Next, we probed whether SAVER-X can effectively learn from healthy immune cells to denoise immune cells sequenced from primary breast carcinoma samples¹⁷. Compared with the no-pretraining model, pretraining on immune cells from healthy tissue (HCA and PBMC 10X Genomics) allowed us to better characterize the tumor-infiltrating immune cell types in multiple subjects (Figure 2d, Figure S6). Meanwhile, a tumor-associated immune cell subpopulation remained identifiable after transfer learning. In particular, SAVER-X preserved the elevated immunoglobulin production signature in this disease-specific cell state (Figure 2e, Figure S7). This population was absent in the normal tissue, and we validated its immunophenotype by the presence of markers such as LYZ. Cell-type specific gene expression differences between paired tumor and normal tissues were also preserved in all patients with paired tissues and for both two cell-types vital in immune-surveillance (Figure 2f).
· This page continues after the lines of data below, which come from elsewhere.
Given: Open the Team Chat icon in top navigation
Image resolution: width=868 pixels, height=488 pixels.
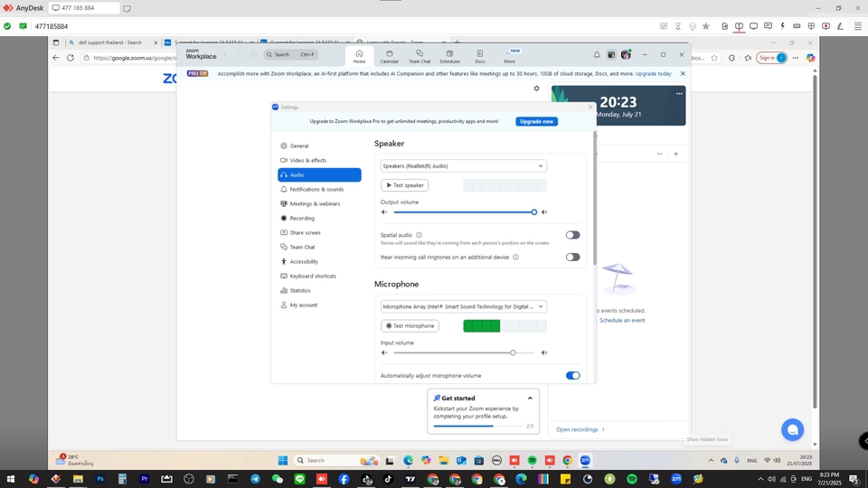Looking at the screenshot, I should [x=419, y=56].
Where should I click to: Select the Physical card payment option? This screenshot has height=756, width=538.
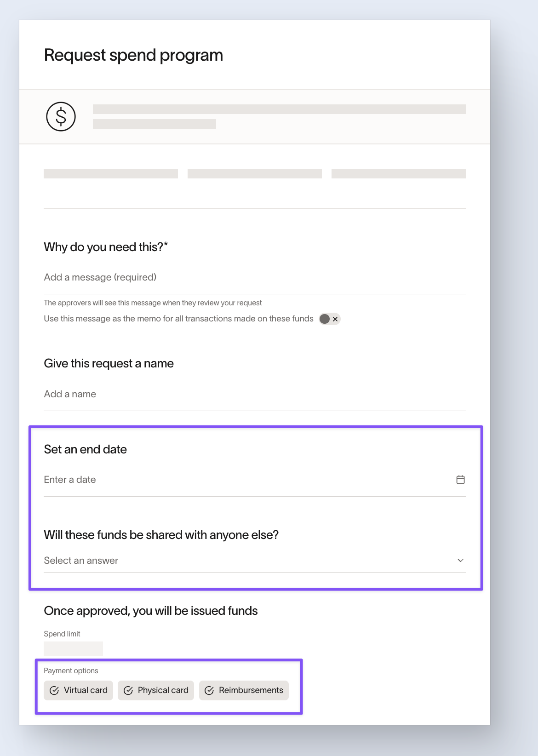[x=156, y=691]
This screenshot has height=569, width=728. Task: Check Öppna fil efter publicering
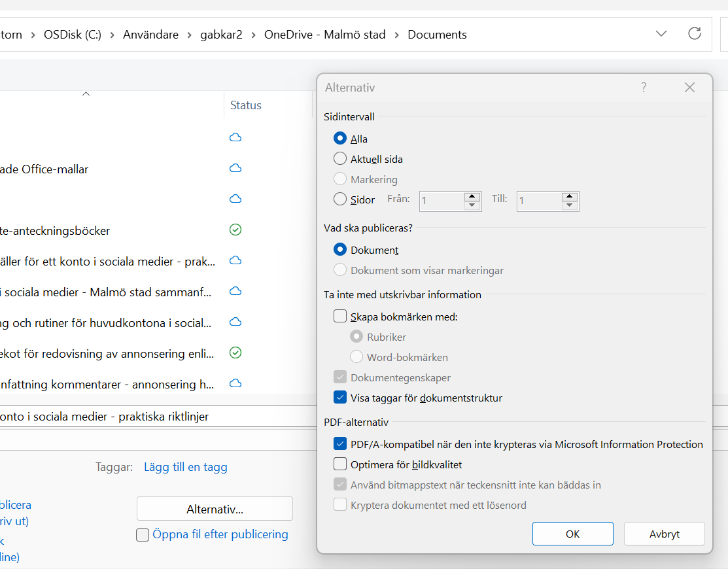[143, 535]
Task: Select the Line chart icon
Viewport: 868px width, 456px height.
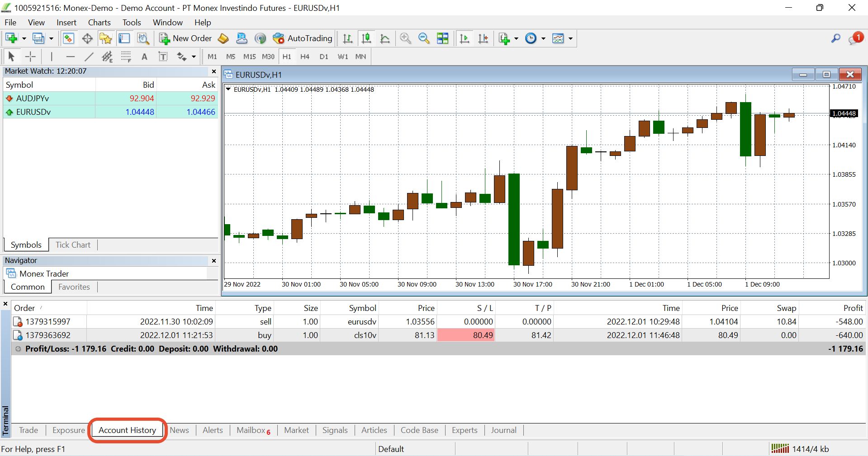Action: 385,38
These results highlight that SAVER-X can effectively harness public immune cell data from healthy conditions to denoise immune cells from disease conditions, while preserving disease-specific signatures.

Finally, we considered cross-species transfer learning using scRNA-seq data from cells in the developing ventral midbrain of both mouse and human¹³. We sampled 10% of the reads in the human data¹³, reducing it to a median-per-cell coverage of 452 UMIs, and utilized the original data as reference to gauge denoising accuracy. We split the human cells randomly into two groups, down-sampled the reads of one group and reserved the other group for pretraining (Figure S8a). SAVER-X pretrained on the matched mouse brain cells led to a noticeable improvement, compared to no-pretraining, in for human cell classification (Figure 3b). Pretraining on both human and mouse cells further improved the denoising accuracy compared to pretraining on human cells alone (Figure S8bd). Moreover, pretraining SAVER-X on cells from regions other than the ventral midbrain⁷ was beneficial, and so was pretraining on three human non-UMI datasets^18–20 together with mouse cells (Figure S8b). These experiments demonstrate the merit of transfer learning across species in general and practical settings where the anatomical regions and experimental protocols might differ between the pretraining and target data.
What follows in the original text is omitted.